Copy out the stretch of the data below from the line containing "Check the box next to my_first_script.R" through the end of the data, character for character.

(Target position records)
↓

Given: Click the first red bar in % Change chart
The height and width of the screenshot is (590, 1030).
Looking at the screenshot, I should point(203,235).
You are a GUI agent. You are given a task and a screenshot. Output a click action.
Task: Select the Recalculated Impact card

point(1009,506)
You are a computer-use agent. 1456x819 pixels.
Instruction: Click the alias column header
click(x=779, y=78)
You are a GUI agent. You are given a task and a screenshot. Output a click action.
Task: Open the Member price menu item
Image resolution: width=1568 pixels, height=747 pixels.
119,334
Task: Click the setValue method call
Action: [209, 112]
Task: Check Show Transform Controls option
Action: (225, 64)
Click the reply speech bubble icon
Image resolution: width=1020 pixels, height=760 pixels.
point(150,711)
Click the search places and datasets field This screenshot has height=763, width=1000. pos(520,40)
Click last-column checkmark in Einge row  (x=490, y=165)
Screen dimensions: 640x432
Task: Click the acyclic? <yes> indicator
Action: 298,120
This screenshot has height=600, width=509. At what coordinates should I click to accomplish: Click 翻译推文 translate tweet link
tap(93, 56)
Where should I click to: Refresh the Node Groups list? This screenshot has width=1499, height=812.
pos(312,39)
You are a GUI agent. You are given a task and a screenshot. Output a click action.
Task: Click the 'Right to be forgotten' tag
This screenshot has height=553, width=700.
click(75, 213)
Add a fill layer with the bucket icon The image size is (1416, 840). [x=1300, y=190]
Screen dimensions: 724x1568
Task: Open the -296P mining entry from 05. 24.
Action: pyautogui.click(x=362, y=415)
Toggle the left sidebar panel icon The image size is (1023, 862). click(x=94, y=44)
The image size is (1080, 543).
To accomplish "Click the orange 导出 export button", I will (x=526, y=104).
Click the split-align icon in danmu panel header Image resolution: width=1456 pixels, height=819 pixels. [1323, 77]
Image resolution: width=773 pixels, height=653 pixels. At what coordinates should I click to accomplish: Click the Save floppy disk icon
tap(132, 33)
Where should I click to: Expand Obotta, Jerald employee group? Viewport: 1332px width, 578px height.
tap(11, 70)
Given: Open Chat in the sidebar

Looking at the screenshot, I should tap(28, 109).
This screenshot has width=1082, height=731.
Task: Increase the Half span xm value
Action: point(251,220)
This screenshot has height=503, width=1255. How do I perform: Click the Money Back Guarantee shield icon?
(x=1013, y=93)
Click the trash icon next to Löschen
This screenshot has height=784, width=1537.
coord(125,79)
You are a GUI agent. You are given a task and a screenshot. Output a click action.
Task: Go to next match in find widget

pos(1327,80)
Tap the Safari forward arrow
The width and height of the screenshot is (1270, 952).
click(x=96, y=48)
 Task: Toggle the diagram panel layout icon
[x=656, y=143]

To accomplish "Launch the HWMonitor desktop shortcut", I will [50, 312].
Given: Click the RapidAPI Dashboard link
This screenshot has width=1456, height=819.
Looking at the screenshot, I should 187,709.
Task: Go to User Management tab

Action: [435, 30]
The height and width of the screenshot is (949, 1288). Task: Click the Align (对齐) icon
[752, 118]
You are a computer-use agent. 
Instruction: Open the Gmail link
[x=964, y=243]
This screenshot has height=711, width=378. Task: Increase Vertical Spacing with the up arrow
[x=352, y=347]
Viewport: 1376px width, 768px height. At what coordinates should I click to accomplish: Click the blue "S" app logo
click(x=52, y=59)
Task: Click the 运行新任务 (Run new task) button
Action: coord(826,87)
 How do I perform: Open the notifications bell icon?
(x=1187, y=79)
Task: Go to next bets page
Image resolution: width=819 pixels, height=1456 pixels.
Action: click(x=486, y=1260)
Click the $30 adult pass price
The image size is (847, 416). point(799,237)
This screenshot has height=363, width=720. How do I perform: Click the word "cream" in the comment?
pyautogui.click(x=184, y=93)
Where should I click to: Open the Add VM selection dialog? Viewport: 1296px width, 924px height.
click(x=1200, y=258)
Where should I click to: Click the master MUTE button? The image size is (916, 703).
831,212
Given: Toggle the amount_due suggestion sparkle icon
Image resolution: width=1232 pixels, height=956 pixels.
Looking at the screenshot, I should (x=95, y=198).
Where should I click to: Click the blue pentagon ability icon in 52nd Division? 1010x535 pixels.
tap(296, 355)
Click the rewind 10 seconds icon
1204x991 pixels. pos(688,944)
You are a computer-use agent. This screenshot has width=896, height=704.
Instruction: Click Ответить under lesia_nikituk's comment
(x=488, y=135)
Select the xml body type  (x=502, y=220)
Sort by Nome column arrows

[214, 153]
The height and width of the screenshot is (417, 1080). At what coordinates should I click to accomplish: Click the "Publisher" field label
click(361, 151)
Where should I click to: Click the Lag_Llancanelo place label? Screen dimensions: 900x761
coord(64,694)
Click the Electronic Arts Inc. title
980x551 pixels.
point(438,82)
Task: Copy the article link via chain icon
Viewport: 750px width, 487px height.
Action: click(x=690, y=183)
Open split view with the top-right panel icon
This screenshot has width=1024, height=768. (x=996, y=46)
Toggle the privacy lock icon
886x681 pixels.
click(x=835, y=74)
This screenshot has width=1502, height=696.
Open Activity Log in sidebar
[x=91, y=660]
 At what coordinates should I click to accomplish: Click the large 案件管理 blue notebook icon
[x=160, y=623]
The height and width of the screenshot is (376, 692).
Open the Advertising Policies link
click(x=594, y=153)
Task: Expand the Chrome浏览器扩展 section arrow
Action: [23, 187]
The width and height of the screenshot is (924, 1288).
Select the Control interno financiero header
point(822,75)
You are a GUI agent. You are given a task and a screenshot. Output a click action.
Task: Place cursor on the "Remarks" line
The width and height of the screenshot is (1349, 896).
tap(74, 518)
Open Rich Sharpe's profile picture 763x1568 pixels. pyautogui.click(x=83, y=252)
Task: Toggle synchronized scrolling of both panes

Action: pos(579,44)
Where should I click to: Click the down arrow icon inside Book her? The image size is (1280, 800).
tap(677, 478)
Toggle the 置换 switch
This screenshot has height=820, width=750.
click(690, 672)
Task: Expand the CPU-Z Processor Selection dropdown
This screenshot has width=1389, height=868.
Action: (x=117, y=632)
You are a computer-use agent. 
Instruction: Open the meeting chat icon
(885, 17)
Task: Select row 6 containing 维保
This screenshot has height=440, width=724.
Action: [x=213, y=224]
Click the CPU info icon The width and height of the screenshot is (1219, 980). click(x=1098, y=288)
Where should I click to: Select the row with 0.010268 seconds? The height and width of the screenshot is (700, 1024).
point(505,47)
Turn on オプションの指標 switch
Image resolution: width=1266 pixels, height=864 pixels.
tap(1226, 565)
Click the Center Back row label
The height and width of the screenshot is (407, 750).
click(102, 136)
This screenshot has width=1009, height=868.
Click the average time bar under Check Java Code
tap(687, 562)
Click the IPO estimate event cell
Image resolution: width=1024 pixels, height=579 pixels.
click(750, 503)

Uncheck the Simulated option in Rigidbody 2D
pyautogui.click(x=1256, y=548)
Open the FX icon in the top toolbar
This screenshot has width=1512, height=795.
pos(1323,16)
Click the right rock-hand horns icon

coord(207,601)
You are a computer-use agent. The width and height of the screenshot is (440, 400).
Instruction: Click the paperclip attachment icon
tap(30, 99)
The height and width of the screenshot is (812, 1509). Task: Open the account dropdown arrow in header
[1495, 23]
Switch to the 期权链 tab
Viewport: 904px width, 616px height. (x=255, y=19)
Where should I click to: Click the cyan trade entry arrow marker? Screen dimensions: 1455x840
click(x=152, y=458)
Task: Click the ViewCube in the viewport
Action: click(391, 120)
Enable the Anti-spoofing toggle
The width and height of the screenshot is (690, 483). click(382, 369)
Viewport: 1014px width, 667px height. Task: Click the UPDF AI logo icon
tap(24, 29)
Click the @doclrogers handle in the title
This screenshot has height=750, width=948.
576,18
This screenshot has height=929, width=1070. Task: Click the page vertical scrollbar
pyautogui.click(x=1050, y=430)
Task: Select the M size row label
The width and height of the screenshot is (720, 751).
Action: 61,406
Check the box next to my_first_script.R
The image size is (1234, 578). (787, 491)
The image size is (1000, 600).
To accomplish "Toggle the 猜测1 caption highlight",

↑

- _Output of the task_:
Check the box next to my_first_script.R
The image size is (1234, 578). (787, 491)
The image size is (1000, 600).
To accomplish "Toggle the 猜测1 caption highlight",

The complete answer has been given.